Tuesday, February 4, 2014

The train to Washington and back

I went to Washington, D.C. last week, a trip I like to make at least twice a year to visit a friend. I take the train, of course, my preferred method of travel. The seven-hour trip goes by very quickly if I have a good book, a little time to sleep, a window seat, and no chatty seat mates. I get to see big cities like New York and Philadelphia, big waters like the top end of Chesapeake Bay, and interesting bridges, like the Hell Gate Bridge, which crosses over the treacherous waters where the East River and Long Island Sound meet up.

Hell Gate Bridge under construction, 1915.
The trip down was a gem, as 99% of my trips on Amtrak are. The trip back - not so much. In Union Station, our departing train was posted as on time, even though the message boards ominously noted that both north and south trains could be delayed due to extreme cold weather. Indeed, the screen listing train departures was littered with yellow DELAYED notations; our train, however, was happily noted as on time.
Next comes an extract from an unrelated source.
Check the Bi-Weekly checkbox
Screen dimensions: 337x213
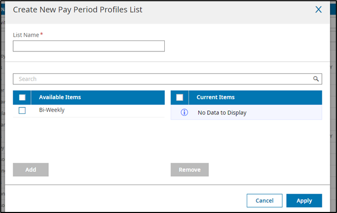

A half hour before departure, we were herded into the boarding area, where we stood massed together, while all eyes shifted between the clock and the door through which the conductor would arrive to start the process of boarding. By two minutes before departure time, the door remained shut, no conductor was in sight, and in a twinkling of an eye, the yellow delayed sign appeared where we didn't want to see it. We waited. Twenty minutes later, not a bad wait, in fact, all signs changed; the conductor appeared, took our tickets, and we were on our way after a frighteningly but gratifyingly short boarding time. Northward we went, only half an hour late. It was a sold-out train, so I had a seat mate then, and again, and again, and again.

Passengers have developed bold techniques to maintain an empty place next to where they sit. The main trick is to deposit coats and suitcases on the empty seat. The more the better. And - put a bottle of water in the pouch in front of the empty seat.Sometimes the passenger sits on the aisle seat, lowers the tray, and piles it with a computer, coffee, sandwiches, and cords,  while piling personal belongings in the inside seat, thereby erecting a veritable fortress that prevents another heavily-laden passenger from asking: Is this seat taken? But, one by one, each defended seat eventually falls to a wandering passenger. When directly asked, the person claiming both seats always appears totally dumbfounded that there is an extra seat by them, clears the seat, and one more roaming passenger is seated. One middle-aged man, tired of wandering the aisles, finally asked the young person behind me: Is this seat occupied by your coat taken?

Of course, I always hope that the unseated will take one look and consider me an unsavory neighbor, pass by my pristinely empty seat, and pursue a better offering in another car. However, I was taught by nuns, and  they would have considered it rude, if not downright stingy, not to offer hospitality to the wayfarers, so it never fails, I am always among the first to have a seat mate, which will make it difficult to get up and out for whatever purpose - a stroll, some water, or a visit to the (on this train) unappealing restroom.

Preserving open space.on the train

My immediate neighborhood was serially taken up with a variety of talkers: Two young professionals earnestly consulting across the aisle - he the mentor, she the eager learner;  they got off in Philadelphia.Two young people striking up a fevered new relationship, talking breathlessly for miles, exchanging telephone numbers and vowing to be in touch. They got off in New York. A very talkative middle aged man aiming to impress a sweet young thing, expounding on matters such as the pleasures of the French language vs Italian, a beautiful Italian women he knew who died of liver cancer, and trichinosis. She got off in Stamford and he was last seen entering a restroom. Somewhere along the line I spilled a whole glass of diet soda down my pant legs, while my bulky neighbor in a puffy winter coat sat imperviously, with her hands on her purse, staring intently at the back of the seat ahead of her.

And my fourth seat mate, a young, slim woman, spent miles reading a tabloid article titled "I have the bigggest butt in the world."

I won't even go into the last leg of the journey: a hundred passengers were disgorged onto a freezing platform to wait for a connecting train, which usually is ready and waiting across the platform but wasn't there this particular night. Short version: it came, we boarded, we arrived at our destinations.

All told, it could have been much worse, and the restrooms did actually work.